■ Task item ■
Each line of the data must be reproduced as it appears.
§ §
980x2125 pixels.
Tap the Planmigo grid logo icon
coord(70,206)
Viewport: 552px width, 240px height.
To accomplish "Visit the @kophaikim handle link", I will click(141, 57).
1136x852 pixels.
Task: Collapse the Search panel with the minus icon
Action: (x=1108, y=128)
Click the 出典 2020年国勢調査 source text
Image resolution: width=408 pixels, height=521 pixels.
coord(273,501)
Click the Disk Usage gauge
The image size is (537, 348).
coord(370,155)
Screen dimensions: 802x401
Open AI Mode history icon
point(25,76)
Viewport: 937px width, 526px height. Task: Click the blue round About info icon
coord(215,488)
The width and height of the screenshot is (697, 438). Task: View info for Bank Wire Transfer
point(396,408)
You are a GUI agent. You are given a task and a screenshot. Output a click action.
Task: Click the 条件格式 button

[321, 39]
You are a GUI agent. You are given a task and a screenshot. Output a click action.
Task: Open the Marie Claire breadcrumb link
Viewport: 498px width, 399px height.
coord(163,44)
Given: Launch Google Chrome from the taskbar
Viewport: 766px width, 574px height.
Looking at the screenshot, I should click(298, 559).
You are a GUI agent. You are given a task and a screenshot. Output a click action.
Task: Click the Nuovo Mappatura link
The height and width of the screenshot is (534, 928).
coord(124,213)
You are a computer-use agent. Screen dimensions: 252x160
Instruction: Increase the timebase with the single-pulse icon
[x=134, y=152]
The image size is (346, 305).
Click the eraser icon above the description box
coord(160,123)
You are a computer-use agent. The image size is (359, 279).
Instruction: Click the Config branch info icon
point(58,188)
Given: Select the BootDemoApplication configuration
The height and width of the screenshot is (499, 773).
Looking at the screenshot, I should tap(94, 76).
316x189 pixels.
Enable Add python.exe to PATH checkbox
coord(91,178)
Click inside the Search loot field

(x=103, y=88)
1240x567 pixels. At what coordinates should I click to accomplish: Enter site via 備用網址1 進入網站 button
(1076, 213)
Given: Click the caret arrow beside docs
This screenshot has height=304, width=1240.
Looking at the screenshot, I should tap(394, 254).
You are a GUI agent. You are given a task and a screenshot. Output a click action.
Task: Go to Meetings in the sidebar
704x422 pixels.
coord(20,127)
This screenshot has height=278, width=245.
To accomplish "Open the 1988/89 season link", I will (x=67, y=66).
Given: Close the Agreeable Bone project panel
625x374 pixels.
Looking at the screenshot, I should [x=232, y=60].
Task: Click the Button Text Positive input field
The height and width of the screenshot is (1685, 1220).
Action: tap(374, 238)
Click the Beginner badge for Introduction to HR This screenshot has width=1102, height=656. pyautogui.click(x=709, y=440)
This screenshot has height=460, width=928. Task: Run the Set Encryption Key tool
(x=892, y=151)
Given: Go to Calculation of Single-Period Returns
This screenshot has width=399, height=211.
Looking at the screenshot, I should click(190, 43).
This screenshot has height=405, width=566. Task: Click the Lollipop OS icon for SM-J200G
§ §
■ Answer box ■
980x2125 pixels.
Tap the Planmigo grid logo icon
coord(70,206)
Viewport: 552px width, 240px height.
To accomplish "Visit the @kophaikim handle link", I will click(141, 57).
1136x852 pixels.
Task: Collapse the Search panel with the minus icon
Action: (x=1108, y=128)
Click the 出典 2020年国勢調査 source text
Image resolution: width=408 pixels, height=521 pixels.
coord(273,501)
Click the Disk Usage gauge
The image size is (537, 348).
coord(370,155)
Screen dimensions: 802x401
Open AI Mode history icon
point(25,76)
Viewport: 937px width, 526px height. Task: Click the blue round About info icon
coord(215,488)
The width and height of the screenshot is (697, 438). Task: View info for Bank Wire Transfer
point(396,408)
You are a GUI agent. You are given a task and a screenshot. Output a click action.
Task: Click the 条件格式 button

[321, 39]
You are a GUI agent. You are given a task and a screenshot. Output a click action.
Task: Open the Marie Claire breadcrumb link
Viewport: 498px width, 399px height.
coord(163,44)
Given: Launch Google Chrome from the taskbar
Viewport: 766px width, 574px height.
Looking at the screenshot, I should click(298, 559).
You are a GUI agent. You are given a task and a screenshot. Output a click action.
Task: Click the Nuovo Mappatura link
The height and width of the screenshot is (534, 928).
coord(124,213)
You are a computer-use agent. Screen dimensions: 252x160
Instruction: Increase the timebase with the single-pulse icon
[x=134, y=152]
The image size is (346, 305).
Click the eraser icon above the description box
coord(160,123)
You are a computer-use agent. The image size is (359, 279).
Instruction: Click the Config branch info icon
point(58,188)
Given: Select the BootDemoApplication configuration
The height and width of the screenshot is (499, 773).
Looking at the screenshot, I should tap(94, 76).
316x189 pixels.
Enable Add python.exe to PATH checkbox
coord(91,178)
Click inside the Search loot field

(x=103, y=88)
1240x567 pixels. At what coordinates should I click to accomplish: Enter site via 備用網址1 進入網站 button
(1076, 213)
Given: Click the caret arrow beside docs
This screenshot has height=304, width=1240.
Looking at the screenshot, I should tap(394, 254).
You are a GUI agent. You are given a task and a screenshot. Output a click action.
Task: Go to Meetings in the sidebar
704x422 pixels.
coord(20,127)
This screenshot has height=278, width=245.
To accomplish "Open the 1988/89 season link", I will (x=67, y=66).
Given: Close the Agreeable Bone project panel
625x374 pixels.
Looking at the screenshot, I should [x=232, y=60].
Task: Click the Button Text Positive input field
The height and width of the screenshot is (1685, 1220).
Action: tap(374, 238)
Click the Beginner badge for Introduction to HR This screenshot has width=1102, height=656. pyautogui.click(x=709, y=440)
This screenshot has height=460, width=928. Task: Run the Set Encryption Key tool
(x=892, y=151)
Given: Go to Calculation of Single-Period Returns
This screenshot has width=399, height=211.
Looking at the screenshot, I should click(190, 43).
This screenshot has height=405, width=566. Task: Click the Lollipop OS icon for SM-J200G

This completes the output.